Stella Barton

Personal information
- Born: 30 May 1999 (age 27)

Sport
- Country: Australia
- Sport: Para-equestrian

= Stella Barton =

Australian para-equestrian)

Stella Barton (born 30 May 1999) is an Australian para-equestrian. She competed at the 2024 Paris Paralympics.

==Personal==
Barton was born on 30 May 1999. She was born with cerebral palsy that affects her four limbs. When out in the community she uses a wheelchair. She attended Shelford Girls' Grammar and has completed an arts degree at Swinburne University of Technology.

Barton's great, great, great uncle was Edmund Barton, Australia's first prime minister.

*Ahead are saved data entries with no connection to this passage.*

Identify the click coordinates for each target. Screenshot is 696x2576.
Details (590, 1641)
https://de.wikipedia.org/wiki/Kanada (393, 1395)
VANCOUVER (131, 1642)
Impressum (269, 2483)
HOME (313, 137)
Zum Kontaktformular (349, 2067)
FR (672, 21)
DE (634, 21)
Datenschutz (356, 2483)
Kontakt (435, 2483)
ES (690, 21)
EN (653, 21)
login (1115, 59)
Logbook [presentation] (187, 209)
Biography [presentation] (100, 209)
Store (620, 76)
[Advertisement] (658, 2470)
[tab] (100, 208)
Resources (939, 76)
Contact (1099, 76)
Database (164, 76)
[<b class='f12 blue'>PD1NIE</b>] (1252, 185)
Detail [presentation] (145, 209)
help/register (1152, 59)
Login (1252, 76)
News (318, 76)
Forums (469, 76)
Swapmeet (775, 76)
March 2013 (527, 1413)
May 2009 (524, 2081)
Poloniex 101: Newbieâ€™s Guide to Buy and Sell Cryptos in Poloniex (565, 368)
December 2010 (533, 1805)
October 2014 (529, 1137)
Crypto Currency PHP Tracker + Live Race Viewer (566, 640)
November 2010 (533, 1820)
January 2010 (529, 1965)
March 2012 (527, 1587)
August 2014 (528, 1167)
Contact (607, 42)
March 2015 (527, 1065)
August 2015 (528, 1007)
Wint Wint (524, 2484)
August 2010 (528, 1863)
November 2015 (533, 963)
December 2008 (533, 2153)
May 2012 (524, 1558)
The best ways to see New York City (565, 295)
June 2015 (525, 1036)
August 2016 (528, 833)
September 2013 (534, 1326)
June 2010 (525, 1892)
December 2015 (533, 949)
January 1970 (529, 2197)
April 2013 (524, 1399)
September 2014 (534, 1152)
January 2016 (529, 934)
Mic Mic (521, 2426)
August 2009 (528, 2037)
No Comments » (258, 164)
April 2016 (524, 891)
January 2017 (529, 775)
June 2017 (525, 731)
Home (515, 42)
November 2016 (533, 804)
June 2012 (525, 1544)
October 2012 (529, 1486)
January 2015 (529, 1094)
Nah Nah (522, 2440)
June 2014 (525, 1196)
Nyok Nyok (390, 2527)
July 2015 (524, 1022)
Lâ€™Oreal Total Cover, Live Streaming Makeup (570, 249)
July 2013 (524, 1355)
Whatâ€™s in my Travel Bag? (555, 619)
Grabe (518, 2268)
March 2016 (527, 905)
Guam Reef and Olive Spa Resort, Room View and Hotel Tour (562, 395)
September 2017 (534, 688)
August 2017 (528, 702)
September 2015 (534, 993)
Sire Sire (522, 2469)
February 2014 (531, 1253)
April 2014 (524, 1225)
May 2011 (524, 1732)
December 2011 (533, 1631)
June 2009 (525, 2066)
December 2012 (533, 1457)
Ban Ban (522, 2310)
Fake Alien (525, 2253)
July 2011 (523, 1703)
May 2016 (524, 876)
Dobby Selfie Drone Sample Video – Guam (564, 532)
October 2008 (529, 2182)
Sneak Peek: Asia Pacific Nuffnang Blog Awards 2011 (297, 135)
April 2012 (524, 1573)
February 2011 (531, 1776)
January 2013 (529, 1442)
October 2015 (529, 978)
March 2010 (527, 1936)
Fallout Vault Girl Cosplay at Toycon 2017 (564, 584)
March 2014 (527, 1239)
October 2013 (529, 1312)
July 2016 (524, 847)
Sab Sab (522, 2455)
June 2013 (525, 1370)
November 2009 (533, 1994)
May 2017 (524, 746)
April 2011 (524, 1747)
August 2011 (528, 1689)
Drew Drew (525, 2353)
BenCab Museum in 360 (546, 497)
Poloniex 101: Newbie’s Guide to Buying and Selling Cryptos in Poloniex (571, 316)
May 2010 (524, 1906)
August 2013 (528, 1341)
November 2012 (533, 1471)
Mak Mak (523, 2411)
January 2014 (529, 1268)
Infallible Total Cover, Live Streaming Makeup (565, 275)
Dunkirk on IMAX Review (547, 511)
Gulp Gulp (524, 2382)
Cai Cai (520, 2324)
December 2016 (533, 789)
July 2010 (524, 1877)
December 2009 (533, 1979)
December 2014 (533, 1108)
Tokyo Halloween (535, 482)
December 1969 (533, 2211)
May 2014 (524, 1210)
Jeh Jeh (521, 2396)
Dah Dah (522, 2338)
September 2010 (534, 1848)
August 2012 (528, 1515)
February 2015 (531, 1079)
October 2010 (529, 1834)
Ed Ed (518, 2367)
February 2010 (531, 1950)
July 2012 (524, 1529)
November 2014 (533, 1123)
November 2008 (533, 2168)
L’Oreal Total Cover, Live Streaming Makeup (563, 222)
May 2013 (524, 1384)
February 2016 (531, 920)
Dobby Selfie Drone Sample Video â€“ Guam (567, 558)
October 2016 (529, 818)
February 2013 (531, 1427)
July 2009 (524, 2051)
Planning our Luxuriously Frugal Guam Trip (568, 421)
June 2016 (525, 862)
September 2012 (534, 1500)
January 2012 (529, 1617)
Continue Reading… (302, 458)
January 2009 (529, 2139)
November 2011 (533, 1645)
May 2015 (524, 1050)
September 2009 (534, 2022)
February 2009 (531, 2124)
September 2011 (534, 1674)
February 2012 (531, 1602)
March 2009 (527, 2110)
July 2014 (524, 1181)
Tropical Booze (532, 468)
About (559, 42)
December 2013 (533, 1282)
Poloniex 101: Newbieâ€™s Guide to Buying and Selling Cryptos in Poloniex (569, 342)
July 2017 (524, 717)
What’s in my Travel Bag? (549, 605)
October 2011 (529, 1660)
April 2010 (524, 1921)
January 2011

Barton is a member of the Australian Greens.

==Equestrian==
She started riding at the age of seven at the police stables in South Melbourne, where a Riding for the Disabled Association Centre is based. She competes as an Australian Grade 1 Para Dressage rider. In 2023, three-time Paralympian Sharon Jarvis offered her own horse, Lord Larmarque, aka ‘Bug’, for training and competitions. Her sporting highlight was competing at 2023 Hartpury Festival of Dressage in England.

At the 2024 Paris Paralympics, she finished seventh in the Dressage individual team test grade I and eight in Individual championship test grade I. She was a member of the Australian team that finished 12th in the Team event.

In 2024, she is a Victorian Institute of Sport scholarship athlete.